When he broke with Seagram's, Rothko said not without wickedness that he wanted to cut hunger to the restaurant's guests. With this No. 10 contemporary of that failed project, the frustrated artist wanted to replace the sensational by the sublime but his art was to become increasingly elitist.
The video shared by Christie's shows the key importance of that year in the creative process of this highly temperamental artist.
The low resolution image below is shared by Wikimedia for fair use :
His style and technique change. Luminosity can also emanate from a dark area when he introduces layers of transparent glaze between layers of colors. He maintains his block structure, but the monochrome is replaced by an inextricable mingle of colors created by the diffusion of almost similar pigments into each other. The edges of the blocks add a frayed confrontation with the background color.
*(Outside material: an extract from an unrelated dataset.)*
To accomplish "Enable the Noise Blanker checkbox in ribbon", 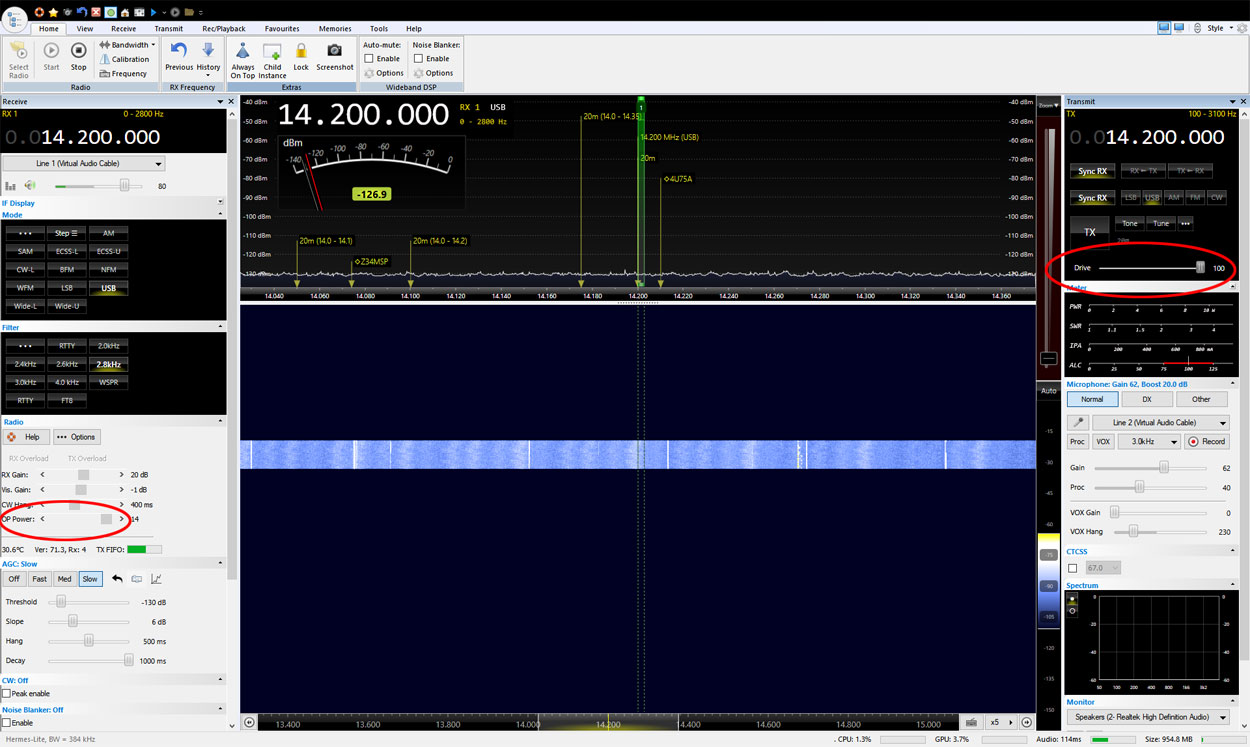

At the end of the year, he tests the deepest blues and reds against large black blocks. At the beginning of 1958, his preference goes for a red turning to brown. Four Darks in Red was painted just before he was commissioned for the decoration of the restaurant in the Seagram building under construction.
Rothko is very enthusiastic about this project which will allow him to test his new conceptions on a very large surface, like Monet with the Grandes Décorations. Unfortunately his deliberate rejection of the general public feeds his megalomania and he believes that his own mysticism matches the sublime frescoes of Fra Angelico.
In an exceptional burst of creativity, he rejects the vivid colors. Rembrandt knew how to throw the light out of the shadow, there is no reason that could prevent Rothko to do it.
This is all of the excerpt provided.